If you use bash the following line will do the job

$ cat </dev/tcp/time.nist.gov/13

56525 13-08-21 23:07:09 50 0 0  55.6 UTC(NIST) *

It leverages the built-in network capabilites¹ of the bash shell. If you use a POSIX shell or any other shell you can use e.g. netcat.

$ nc time.nist.gov 13

56525 13-08-21 23:07:09 50 0 0  55.6 UTC(NIST) *

Both commands query the timer server on TCP port 13 of the National Institute of Standards and Technology and output the received data on stdout.

¹EDIT: From the Bash man page: Bash handles several filenames specially when they are used in redirections, as described in the following table:

/dev/tcp/host/port
If host is a valid hostname or Internet address, and port is an integer port number or service name, bash attempts to open a TCP connection to the corresponding socket.

/dev/udp/host/port
If host is a valid hostname or Internet address, and port is an integer port number or service name, bash attempts to open a UDP connection to the corresponding socket.


There are several NTP services available per distro.

If you would like to do a one time clocksync:

date -s "$(curl -s --head http://google.com | grep ^Date: | sed 's/Date: //g')"

Set system time to hardware Real-Time-Clock

hwclock -r --utc
hwclock -w --utc
hwclock -r --utc

(Note: this happens to work well with Google because they have severs all over)


If you would like to just see what time Google's nearest server sends:

date -d "$(curl -s --head http://google.com | grep ^Date: | sed 's/Date: //g')"

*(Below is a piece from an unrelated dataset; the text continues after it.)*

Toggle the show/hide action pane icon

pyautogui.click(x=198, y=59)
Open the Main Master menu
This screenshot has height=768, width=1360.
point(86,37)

The ntpdate command can do this with the -q flag:

$ ntpdate -q 1.debian.pool.ntp.org
server 88.191.120.99, stratum 3, offset -0.015076, delay 0.06604
server 88.191.235.218, stratum 2, offset -0.000676, delay 0.06592
server 188.165.240.21, stratum 3, offset 0.001191, delay 0.07005
server 91.121.34.166, stratum 2, offset 0.000565, delay 0.06998
22 Aug 00:56:21 ntpdate[31373]: adjust time server 88.191.235.218 offset -0.000676 sec

From man ntpdate:

   -q     Query only - don't set the clock.